[Extracted records]
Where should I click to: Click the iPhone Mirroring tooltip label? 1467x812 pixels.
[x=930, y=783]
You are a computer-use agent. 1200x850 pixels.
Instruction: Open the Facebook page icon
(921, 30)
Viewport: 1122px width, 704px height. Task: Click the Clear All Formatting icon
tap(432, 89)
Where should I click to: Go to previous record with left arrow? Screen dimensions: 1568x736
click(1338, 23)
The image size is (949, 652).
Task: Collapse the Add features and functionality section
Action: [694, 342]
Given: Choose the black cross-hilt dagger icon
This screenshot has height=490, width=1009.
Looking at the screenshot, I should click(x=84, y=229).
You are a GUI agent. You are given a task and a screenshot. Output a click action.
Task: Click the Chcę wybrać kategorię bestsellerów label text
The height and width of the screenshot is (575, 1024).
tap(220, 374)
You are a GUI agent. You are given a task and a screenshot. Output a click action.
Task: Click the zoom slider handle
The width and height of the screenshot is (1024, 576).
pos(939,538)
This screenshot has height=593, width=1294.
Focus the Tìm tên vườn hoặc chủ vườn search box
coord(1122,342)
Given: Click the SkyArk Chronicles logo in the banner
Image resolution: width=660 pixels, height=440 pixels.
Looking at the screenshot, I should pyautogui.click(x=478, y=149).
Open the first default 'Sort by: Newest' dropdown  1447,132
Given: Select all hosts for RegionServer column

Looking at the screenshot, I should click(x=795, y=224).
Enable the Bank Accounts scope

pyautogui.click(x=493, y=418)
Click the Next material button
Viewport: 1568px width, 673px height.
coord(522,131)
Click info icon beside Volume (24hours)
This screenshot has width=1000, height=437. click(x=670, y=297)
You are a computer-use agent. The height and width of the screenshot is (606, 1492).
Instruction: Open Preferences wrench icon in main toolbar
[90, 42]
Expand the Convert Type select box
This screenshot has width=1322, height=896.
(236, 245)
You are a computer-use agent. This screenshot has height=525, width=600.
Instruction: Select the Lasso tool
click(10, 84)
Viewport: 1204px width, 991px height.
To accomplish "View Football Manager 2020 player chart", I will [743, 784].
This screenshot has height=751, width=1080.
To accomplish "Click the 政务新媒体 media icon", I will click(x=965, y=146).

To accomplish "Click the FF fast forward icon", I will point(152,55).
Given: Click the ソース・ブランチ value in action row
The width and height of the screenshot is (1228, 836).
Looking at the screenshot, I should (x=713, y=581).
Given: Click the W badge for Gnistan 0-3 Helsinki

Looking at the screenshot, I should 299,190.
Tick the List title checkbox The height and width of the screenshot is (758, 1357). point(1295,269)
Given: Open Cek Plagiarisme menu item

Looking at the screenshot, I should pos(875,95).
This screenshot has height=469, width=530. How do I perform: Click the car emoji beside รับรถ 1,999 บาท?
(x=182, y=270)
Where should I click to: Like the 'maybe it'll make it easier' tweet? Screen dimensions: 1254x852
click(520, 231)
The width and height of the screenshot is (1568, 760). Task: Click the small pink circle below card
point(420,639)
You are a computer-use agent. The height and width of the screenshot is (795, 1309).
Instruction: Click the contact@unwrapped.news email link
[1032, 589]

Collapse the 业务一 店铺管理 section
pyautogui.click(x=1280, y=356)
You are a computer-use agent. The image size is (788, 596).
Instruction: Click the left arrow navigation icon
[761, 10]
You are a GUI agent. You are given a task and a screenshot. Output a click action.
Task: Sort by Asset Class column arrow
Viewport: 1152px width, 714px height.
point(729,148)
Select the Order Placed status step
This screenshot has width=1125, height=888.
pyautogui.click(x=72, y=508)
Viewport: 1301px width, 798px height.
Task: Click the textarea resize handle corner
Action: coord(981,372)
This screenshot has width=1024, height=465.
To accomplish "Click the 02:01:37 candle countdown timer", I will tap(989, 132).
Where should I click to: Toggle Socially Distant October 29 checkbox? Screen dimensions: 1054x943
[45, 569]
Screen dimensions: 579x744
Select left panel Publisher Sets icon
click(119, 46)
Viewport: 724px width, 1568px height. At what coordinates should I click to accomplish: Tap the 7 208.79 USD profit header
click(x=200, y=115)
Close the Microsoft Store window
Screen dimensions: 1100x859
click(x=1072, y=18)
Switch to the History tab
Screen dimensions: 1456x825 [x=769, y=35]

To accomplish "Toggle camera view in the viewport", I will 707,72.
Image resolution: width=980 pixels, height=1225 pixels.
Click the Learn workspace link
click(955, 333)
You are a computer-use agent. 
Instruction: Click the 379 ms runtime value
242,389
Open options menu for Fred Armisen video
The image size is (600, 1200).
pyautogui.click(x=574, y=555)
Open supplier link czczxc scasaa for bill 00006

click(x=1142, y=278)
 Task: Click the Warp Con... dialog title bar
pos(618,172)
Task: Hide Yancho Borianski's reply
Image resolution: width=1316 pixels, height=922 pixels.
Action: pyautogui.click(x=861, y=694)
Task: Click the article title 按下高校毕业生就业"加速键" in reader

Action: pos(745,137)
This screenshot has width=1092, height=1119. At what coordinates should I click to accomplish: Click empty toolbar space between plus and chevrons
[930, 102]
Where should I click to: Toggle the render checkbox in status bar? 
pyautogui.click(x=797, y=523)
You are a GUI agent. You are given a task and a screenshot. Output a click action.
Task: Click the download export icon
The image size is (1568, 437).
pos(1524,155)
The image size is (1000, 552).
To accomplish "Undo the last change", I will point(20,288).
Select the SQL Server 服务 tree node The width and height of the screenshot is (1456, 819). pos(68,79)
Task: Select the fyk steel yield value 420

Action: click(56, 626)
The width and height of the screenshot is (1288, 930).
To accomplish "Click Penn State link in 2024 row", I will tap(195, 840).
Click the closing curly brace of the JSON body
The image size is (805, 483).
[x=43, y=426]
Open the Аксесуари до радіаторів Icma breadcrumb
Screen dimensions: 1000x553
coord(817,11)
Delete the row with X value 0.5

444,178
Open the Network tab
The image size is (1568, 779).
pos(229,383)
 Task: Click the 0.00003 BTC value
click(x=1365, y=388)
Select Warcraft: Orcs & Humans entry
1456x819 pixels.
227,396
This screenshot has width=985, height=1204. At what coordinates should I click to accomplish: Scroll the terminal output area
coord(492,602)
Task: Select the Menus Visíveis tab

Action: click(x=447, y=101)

## What you have to do
Rewrite every one of the items above with "computer-use agent" replaced by "screen-control agent", keeping everything else unchanged.

## Task solution
Where should I click to: Click the iPhone Mirroring tooltip label? 1467x812 pixels.
[x=930, y=783]
You are a screen-control agent. 1200x850 pixels.
Instruction: Open the Facebook page icon
(921, 30)
Viewport: 1122px width, 704px height. Task: Click the Clear All Formatting icon
tap(432, 89)
Where should I click to: Go to previous record with left arrow? Screen dimensions: 1568x736
click(1338, 23)
The image size is (949, 652).
Task: Collapse the Add features and functionality section
Action: [694, 342]
Given: Choose the black cross-hilt dagger icon
This screenshot has height=490, width=1009.
Looking at the screenshot, I should click(x=84, y=229).
You are a GUI agent. You are given a task and a screenshot. Output a click action.
Task: Click the Chcę wybrać kategorię bestsellerów label text
The height and width of the screenshot is (575, 1024).
tap(220, 374)
You are a GUI agent. You are given a task and a screenshot. Output a click action.
Task: Click the zoom slider handle
The width and height of the screenshot is (1024, 576).
pos(939,538)
This screenshot has height=593, width=1294.
Focus the Tìm tên vườn hoặc chủ vườn search box
coord(1122,342)
Given: Click the SkyArk Chronicles logo in the banner
Image resolution: width=660 pixels, height=440 pixels.
Looking at the screenshot, I should pyautogui.click(x=478, y=149).
Open the first default 'Sort by: Newest' dropdown  1447,132
Given: Select all hosts for RegionServer column

Looking at the screenshot, I should click(x=795, y=224).
Enable the Bank Accounts scope

pyautogui.click(x=493, y=418)
Click the Next material button
Viewport: 1568px width, 673px height.
coord(522,131)
Click info icon beside Volume (24hours)
This screenshot has width=1000, height=437. click(x=670, y=297)
You are a screen-control agent. The height and width of the screenshot is (606, 1492).
Instruction: Open Preferences wrench icon in main toolbar
[90, 42]
Expand the Convert Type select box
This screenshot has width=1322, height=896.
(236, 245)
You are a screen-control agent. This screenshot has height=525, width=600.
Instruction: Select the Lasso tool
click(10, 84)
Viewport: 1204px width, 991px height.
To accomplish "View Football Manager 2020 player chart", I will [743, 784].
This screenshot has height=751, width=1080.
To accomplish "Click the 政务新媒体 media icon", I will click(x=965, y=146).

To accomplish "Click the FF fast forward icon", I will point(152,55).
Given: Click the ソース・ブランチ value in action row
The width and height of the screenshot is (1228, 836).
Looking at the screenshot, I should (x=713, y=581).
Given: Click the W badge for Gnistan 0-3 Helsinki

Looking at the screenshot, I should 299,190.
Tick the List title checkbox The height and width of the screenshot is (758, 1357). point(1295,269)
Given: Open Cek Plagiarisme menu item

Looking at the screenshot, I should pos(875,95).
This screenshot has height=469, width=530. How do I perform: Click the car emoji beside รับรถ 1,999 บาท?
(x=182, y=270)
Where should I click to: Like the 'maybe it'll make it easier' tweet? Screen dimensions: 1254x852
click(520, 231)
The width and height of the screenshot is (1568, 760). Task: Click the small pink circle below card
point(420,639)
You are a screen-control agent. The height and width of the screenshot is (795, 1309).
Instruction: Click the contact@unwrapped.news email link
[1032, 589]

Collapse the 业务一 店铺管理 section
pyautogui.click(x=1280, y=356)
You are a screen-control agent. The image size is (788, 596).
Instruction: Click the left arrow navigation icon
[761, 10]
You are a GUI agent. You are given a task and a screenshot. Output a click action.
Task: Sort by Asset Class column arrow
Viewport: 1152px width, 714px height.
point(729,148)
Select the Order Placed status step
This screenshot has width=1125, height=888.
pyautogui.click(x=72, y=508)
Viewport: 1301px width, 798px height.
Task: Click the textarea resize handle corner
Action: coord(981,372)
This screenshot has width=1024, height=465.
To accomplish "Click the 02:01:37 candle countdown timer", I will tap(989, 132).
Where should I click to: Toggle Socially Distant October 29 checkbox? Screen dimensions: 1054x943
[45, 569]
Screen dimensions: 579x744
Select left panel Publisher Sets icon
click(119, 46)
Viewport: 724px width, 1568px height. At what coordinates should I click to accomplish: Tap the 7 208.79 USD profit header
click(x=200, y=115)
Close the Microsoft Store window
Screen dimensions: 1100x859
click(x=1072, y=18)
Switch to the History tab
Screen dimensions: 1456x825 [x=769, y=35]

To accomplish "Toggle camera view in the viewport", I will 707,72.
Image resolution: width=980 pixels, height=1225 pixels.
Click the Learn workspace link
click(955, 333)
You are a screen-control agent. 
Instruction: Click the 379 ms runtime value
242,389
Open options menu for Fred Armisen video
The image size is (600, 1200).
pyautogui.click(x=574, y=555)
Open supplier link czczxc scasaa for bill 00006

click(x=1142, y=278)
 Task: Click the Warp Con... dialog title bar
pos(618,172)
Task: Hide Yancho Borianski's reply
Image resolution: width=1316 pixels, height=922 pixels.
Action: pyautogui.click(x=861, y=694)
Task: Click the article title 按下高校毕业生就业"加速键" in reader

Action: pos(745,137)
This screenshot has width=1092, height=1119. At what coordinates should I click to accomplish: Click empty toolbar space between plus and chevrons
[930, 102]
Where should I click to: Toggle the render checkbox in status bar? 
pyautogui.click(x=797, y=523)
You are a GUI agent. You are given a task and a screenshot. Output a click action.
Task: Click the download export icon
The image size is (1568, 437).
pos(1524,155)
The image size is (1000, 552).
To accomplish "Undo the last change", I will point(20,288).
Select the SQL Server 服务 tree node The width and height of the screenshot is (1456, 819). pos(68,79)
Task: Select the fyk steel yield value 420

Action: click(56, 626)
The width and height of the screenshot is (1288, 930).
To accomplish "Click Penn State link in 2024 row", I will tap(195, 840).
Click the closing curly brace of the JSON body
The image size is (805, 483).
[x=43, y=426]
Open the Аксесуари до радіаторів Icma breadcrumb
Screen dimensions: 1000x553
coord(817,11)
Delete the row with X value 0.5

444,178
Open the Network tab
The image size is (1568, 779).
pos(229,383)
 Task: Click the 0.00003 BTC value
click(x=1365, y=388)
Select Warcraft: Orcs & Humans entry
1456x819 pixels.
227,396
This screenshot has width=985, height=1204. At what coordinates should I click to accomplish: Scroll the terminal output area
coord(492,602)
Task: Select the Menus Visíveis tab

Action: click(x=447, y=101)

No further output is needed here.